Dataset items

'''

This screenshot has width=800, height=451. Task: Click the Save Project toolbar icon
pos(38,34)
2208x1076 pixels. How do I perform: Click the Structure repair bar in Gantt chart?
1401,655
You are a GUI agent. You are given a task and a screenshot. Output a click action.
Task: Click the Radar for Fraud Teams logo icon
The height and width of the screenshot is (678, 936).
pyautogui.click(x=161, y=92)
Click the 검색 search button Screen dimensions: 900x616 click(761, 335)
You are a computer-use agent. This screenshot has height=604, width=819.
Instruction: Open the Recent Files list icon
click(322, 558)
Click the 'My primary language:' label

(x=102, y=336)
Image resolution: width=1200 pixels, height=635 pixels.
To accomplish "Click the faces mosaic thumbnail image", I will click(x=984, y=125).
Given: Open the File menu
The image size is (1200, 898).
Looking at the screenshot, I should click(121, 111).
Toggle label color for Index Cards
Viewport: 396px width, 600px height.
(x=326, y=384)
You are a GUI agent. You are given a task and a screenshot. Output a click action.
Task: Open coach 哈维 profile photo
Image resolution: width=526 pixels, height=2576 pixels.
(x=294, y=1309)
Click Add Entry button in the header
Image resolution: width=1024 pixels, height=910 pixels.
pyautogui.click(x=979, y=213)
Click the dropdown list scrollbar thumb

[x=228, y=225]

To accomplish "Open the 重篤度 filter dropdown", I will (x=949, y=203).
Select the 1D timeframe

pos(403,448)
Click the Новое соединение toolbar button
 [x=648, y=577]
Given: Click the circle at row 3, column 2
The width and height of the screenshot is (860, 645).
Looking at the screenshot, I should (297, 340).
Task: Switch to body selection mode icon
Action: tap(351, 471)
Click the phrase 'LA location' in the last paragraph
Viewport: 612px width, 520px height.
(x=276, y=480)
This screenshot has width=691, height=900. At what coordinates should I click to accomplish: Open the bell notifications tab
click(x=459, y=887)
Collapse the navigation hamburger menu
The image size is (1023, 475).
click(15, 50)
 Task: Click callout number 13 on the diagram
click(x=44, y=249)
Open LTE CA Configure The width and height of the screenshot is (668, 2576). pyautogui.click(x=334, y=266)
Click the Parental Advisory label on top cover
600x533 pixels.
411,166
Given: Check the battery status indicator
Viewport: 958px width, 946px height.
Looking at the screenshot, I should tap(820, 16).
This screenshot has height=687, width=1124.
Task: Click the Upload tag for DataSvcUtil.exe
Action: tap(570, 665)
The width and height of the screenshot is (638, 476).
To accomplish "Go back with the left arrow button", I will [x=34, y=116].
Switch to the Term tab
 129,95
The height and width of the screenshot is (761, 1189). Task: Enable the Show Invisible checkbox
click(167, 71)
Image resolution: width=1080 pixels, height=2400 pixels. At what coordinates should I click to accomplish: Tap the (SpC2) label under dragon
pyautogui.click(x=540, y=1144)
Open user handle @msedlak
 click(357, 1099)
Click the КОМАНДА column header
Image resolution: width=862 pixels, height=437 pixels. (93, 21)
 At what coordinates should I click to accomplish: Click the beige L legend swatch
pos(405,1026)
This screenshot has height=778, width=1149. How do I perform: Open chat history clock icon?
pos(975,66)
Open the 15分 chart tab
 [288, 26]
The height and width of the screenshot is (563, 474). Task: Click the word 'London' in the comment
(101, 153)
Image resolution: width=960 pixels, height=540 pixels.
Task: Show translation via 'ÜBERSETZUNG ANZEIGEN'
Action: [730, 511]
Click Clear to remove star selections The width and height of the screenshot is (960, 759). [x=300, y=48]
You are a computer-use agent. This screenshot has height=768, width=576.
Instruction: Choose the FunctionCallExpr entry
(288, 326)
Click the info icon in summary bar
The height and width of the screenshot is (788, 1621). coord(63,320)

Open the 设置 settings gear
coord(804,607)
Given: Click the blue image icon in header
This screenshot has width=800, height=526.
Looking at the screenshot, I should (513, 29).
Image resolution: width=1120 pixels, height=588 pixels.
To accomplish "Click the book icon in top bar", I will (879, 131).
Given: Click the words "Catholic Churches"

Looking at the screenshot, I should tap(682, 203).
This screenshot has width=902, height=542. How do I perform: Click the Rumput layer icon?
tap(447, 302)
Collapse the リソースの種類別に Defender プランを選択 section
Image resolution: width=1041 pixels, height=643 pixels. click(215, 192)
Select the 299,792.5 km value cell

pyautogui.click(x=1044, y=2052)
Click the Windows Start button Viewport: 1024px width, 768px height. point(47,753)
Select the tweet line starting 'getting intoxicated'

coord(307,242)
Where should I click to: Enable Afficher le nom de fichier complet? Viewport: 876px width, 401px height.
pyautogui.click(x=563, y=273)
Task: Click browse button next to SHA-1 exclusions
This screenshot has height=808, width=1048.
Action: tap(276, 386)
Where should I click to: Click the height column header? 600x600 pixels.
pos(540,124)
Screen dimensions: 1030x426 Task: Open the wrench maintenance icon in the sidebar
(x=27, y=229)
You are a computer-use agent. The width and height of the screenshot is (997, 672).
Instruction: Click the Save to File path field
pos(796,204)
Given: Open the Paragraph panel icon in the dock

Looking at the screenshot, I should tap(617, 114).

'''

• Your objective: Having output the line that contains "Task: Click the Radar", stop. Every line before it, back to the first line of the data, must be reproduced exactly.

• Solution to this problem:
This screenshot has width=800, height=451. Task: Click the Save Project toolbar icon
pos(38,34)
2208x1076 pixels. How do I perform: Click the Structure repair bar in Gantt chart?
1401,655
You are a GUI agent. You are given a task and a screenshot. Output a click action.
Task: Click the Radar for Fraud Teams logo icon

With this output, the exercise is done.